(TASK DATA Opens)

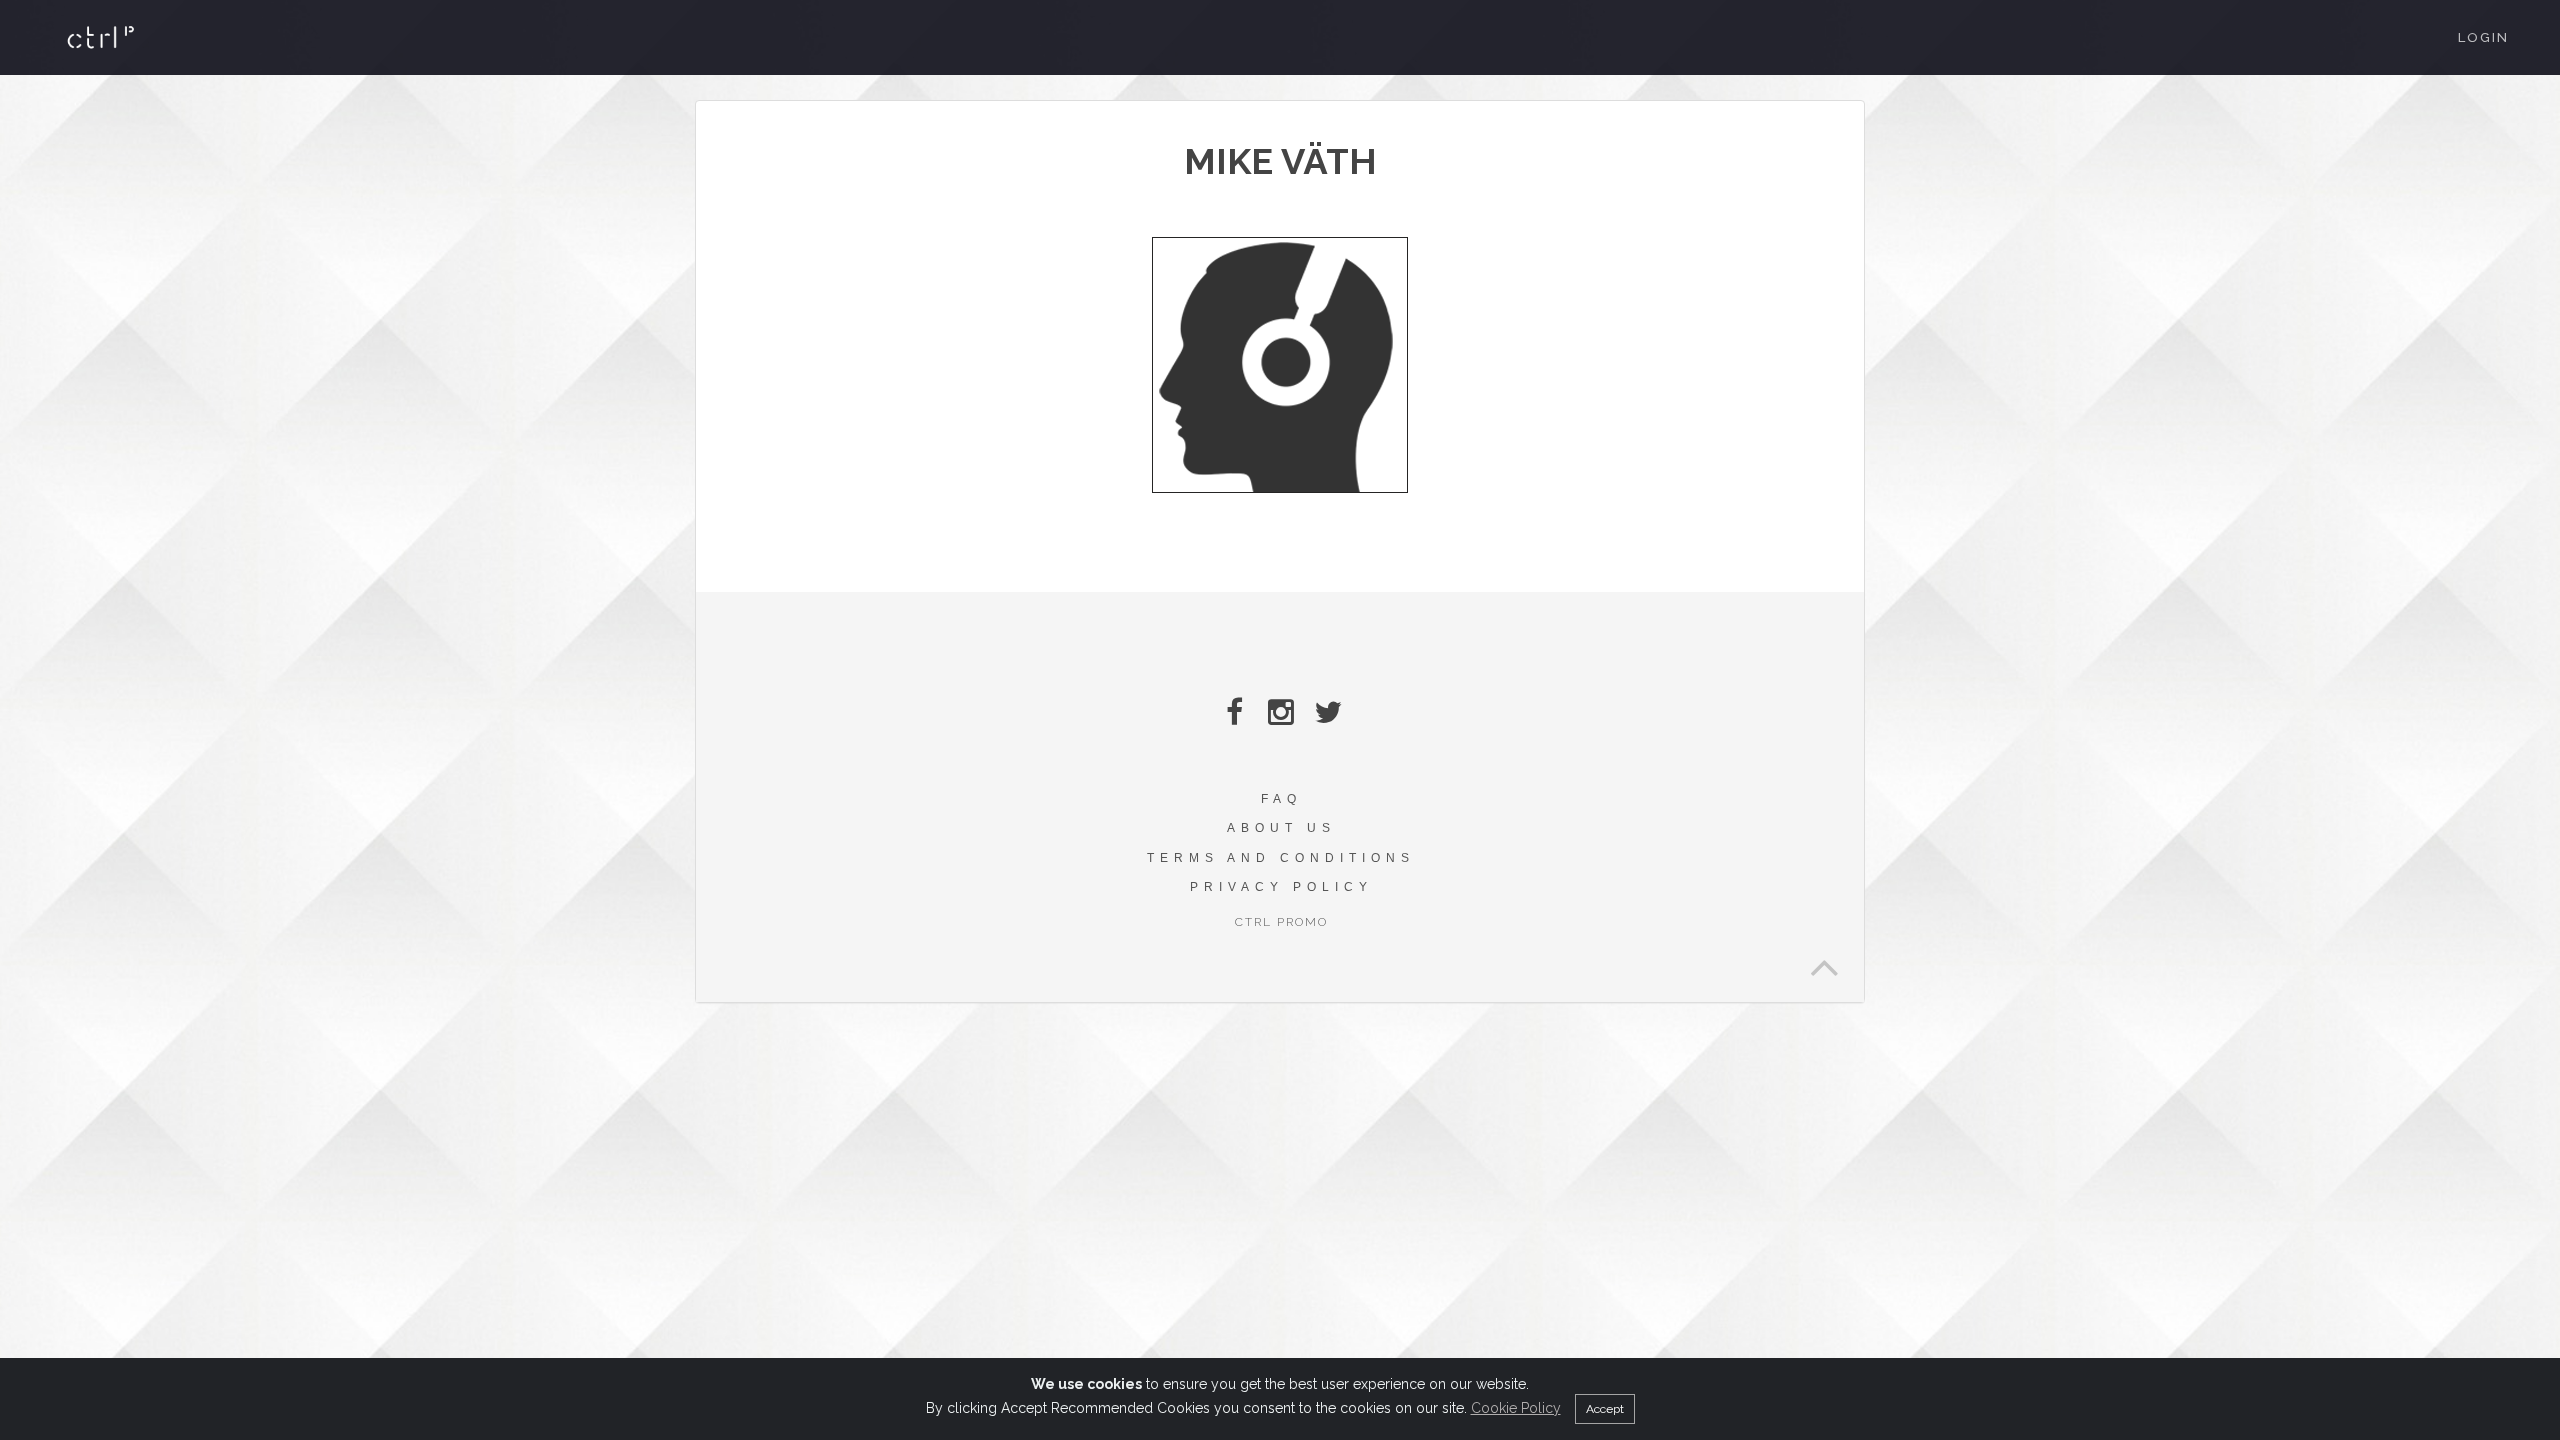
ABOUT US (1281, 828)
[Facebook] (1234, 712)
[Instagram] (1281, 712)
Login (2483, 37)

(TASK DATA Closes)
(TASK DATA Opens)

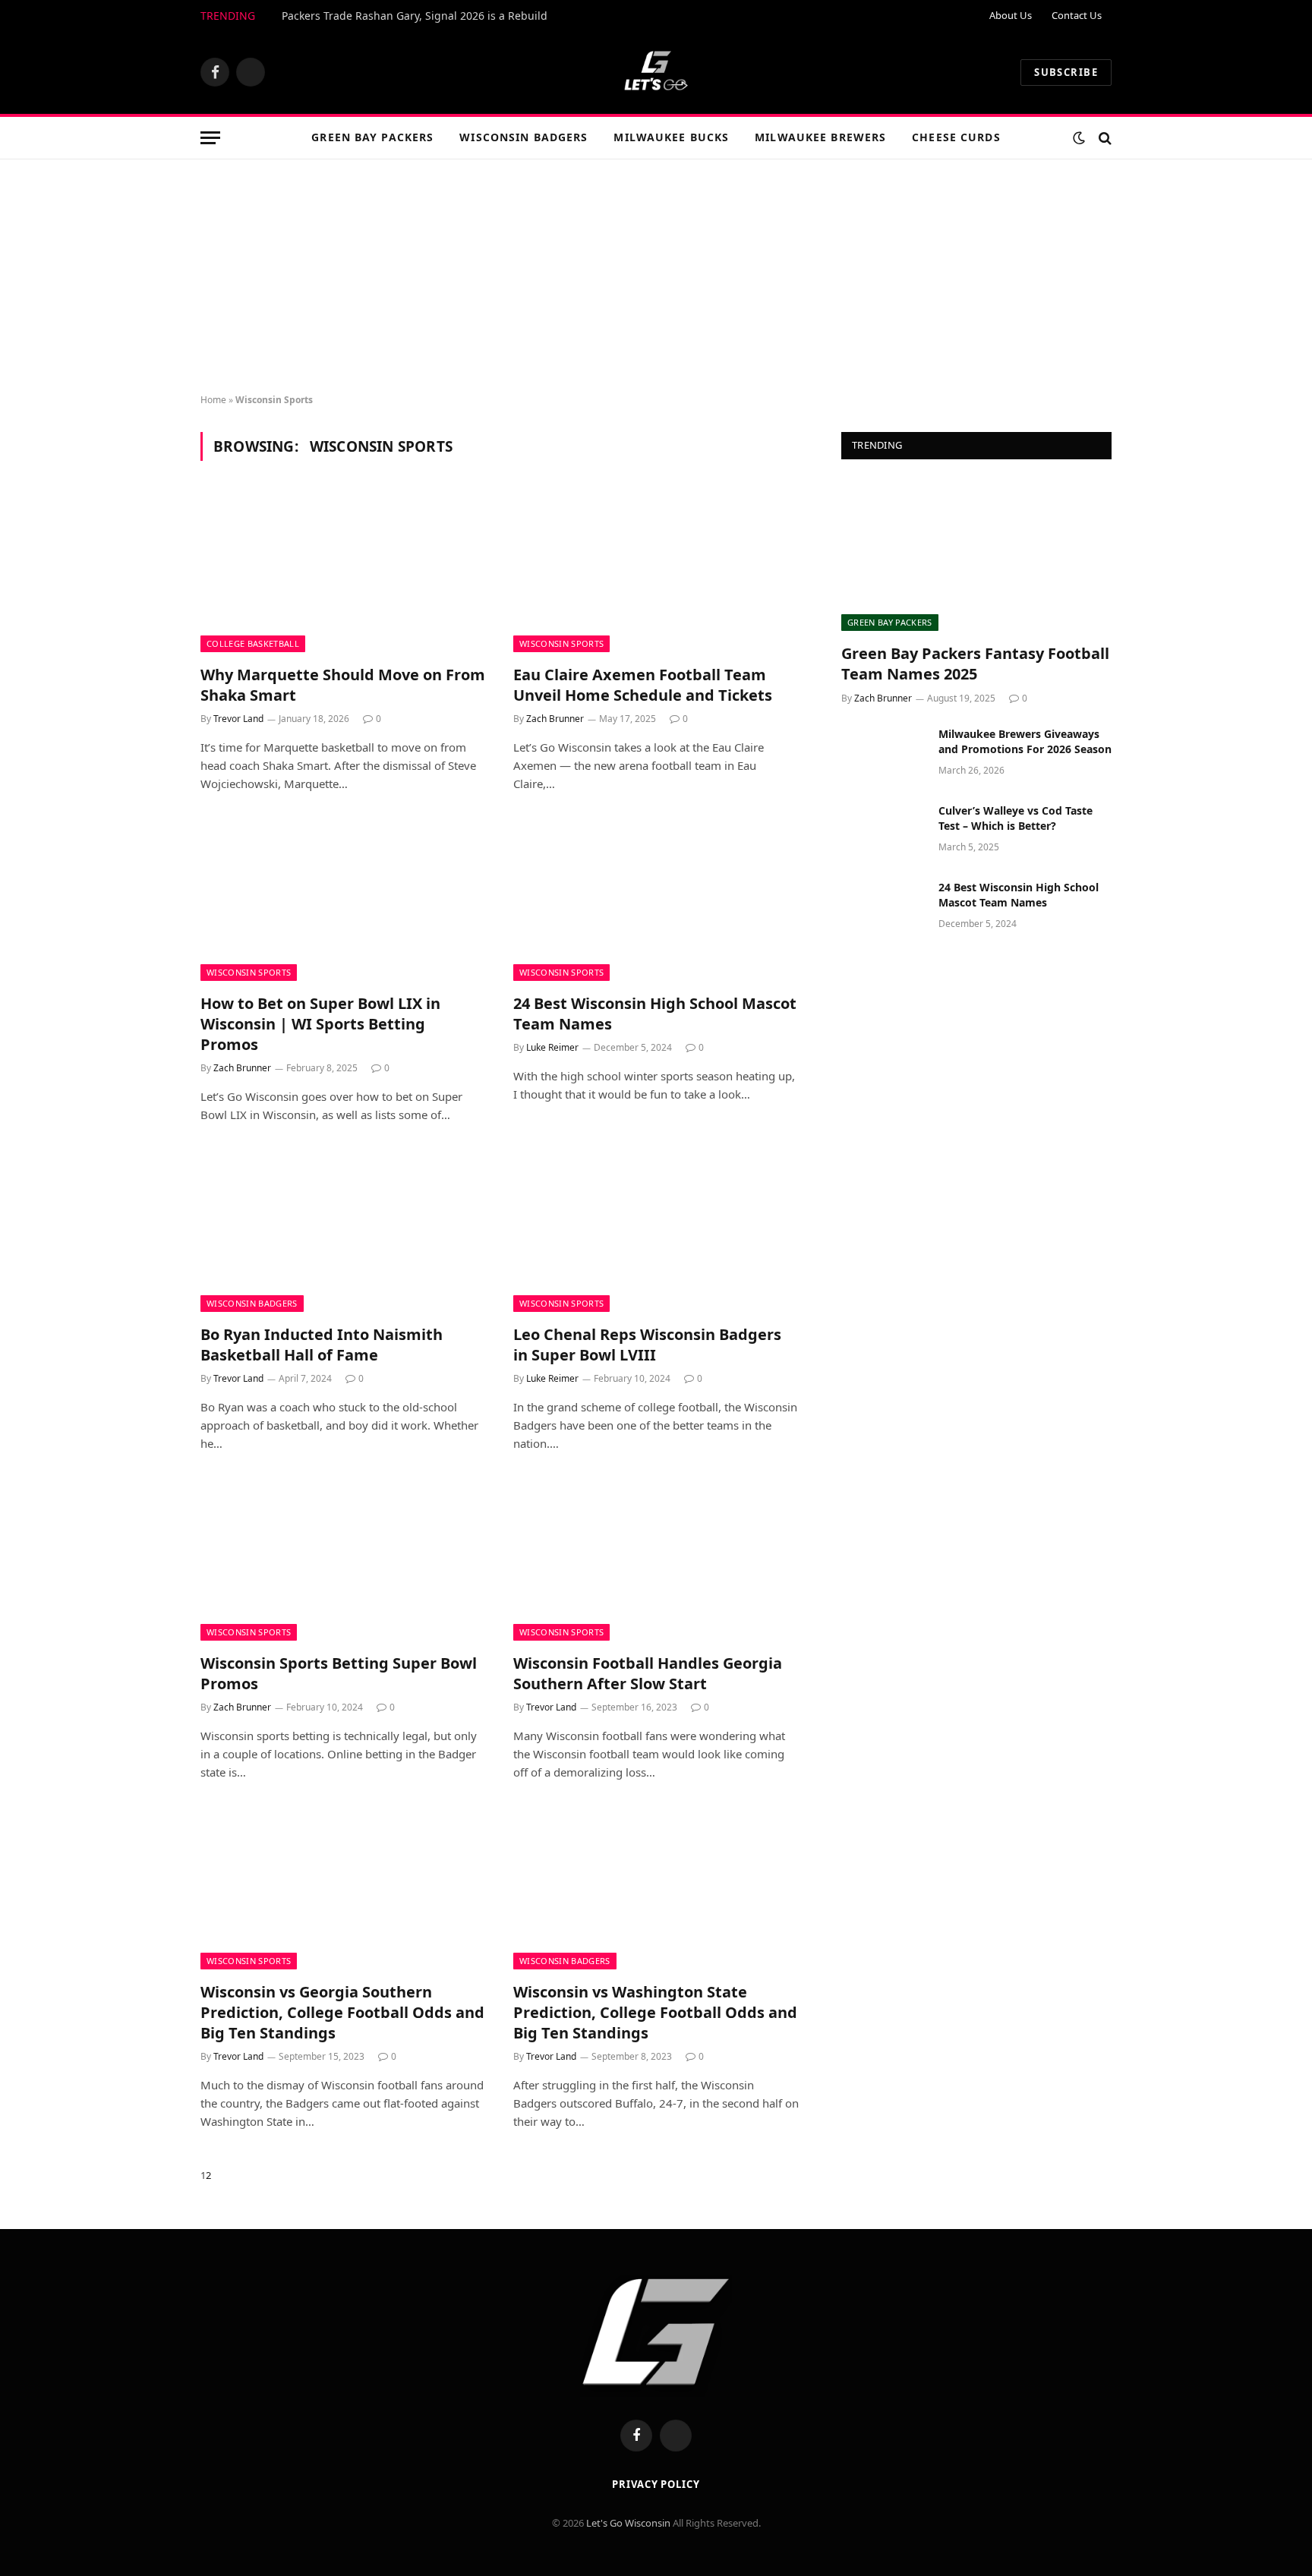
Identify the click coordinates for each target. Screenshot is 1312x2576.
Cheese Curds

(TASK DATA Closes)

__WHAT YOU NEED TO DO__. I'd like the lines above from the one with "Identify the click" up to and including the one with "Cheese Curds" copied exactly, with no other lines.

__SOLUTION TO THIS PROBLEM__.
Identify the click coordinates for each target. Screenshot is 1312x2576.
Cheese Curds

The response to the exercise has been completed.